Required work: Which lines in the records below contain the word "will"? Copy each one.

Recorded data:

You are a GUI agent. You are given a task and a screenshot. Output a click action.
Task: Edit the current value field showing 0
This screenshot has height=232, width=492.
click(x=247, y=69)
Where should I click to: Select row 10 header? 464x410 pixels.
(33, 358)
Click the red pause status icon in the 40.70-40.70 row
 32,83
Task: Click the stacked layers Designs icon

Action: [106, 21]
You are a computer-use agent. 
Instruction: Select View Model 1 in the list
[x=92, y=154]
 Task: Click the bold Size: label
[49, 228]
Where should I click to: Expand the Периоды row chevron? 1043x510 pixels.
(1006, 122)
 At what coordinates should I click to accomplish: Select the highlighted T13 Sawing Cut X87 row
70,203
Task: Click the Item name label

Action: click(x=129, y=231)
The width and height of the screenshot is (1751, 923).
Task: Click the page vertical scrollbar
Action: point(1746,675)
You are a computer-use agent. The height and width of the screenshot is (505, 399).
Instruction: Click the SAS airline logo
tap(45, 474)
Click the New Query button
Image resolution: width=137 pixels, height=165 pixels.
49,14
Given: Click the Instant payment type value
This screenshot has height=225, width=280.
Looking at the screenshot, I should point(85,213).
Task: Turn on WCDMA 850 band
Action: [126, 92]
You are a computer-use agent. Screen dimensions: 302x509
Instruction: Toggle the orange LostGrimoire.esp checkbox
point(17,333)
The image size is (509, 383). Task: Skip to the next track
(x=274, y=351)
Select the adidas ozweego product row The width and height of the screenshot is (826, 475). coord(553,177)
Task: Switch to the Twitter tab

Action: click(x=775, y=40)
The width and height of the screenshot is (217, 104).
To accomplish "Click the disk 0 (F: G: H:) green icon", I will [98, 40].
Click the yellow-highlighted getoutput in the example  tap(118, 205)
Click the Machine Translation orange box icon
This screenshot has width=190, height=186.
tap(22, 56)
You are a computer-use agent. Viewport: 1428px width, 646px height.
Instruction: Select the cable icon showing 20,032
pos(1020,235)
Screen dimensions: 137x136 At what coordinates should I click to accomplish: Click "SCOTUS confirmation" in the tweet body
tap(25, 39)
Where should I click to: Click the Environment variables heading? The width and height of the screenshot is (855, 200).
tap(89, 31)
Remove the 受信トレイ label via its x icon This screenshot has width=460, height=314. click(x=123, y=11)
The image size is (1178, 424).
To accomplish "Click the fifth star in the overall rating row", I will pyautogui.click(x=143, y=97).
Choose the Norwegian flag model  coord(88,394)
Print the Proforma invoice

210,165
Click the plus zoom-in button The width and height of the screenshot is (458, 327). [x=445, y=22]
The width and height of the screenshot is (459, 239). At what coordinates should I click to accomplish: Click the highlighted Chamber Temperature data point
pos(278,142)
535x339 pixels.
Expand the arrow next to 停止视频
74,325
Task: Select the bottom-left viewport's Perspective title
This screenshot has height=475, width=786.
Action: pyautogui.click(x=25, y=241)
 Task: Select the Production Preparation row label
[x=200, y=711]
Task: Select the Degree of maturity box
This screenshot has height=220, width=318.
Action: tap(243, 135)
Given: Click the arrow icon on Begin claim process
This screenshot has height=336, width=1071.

Reply to the task:
To accomplish "Click the disk 0 (F: G: H:) green icon", I will [98, 40].
To accomplish "Click the fifth star in the overall rating row", I will pyautogui.click(x=143, y=97).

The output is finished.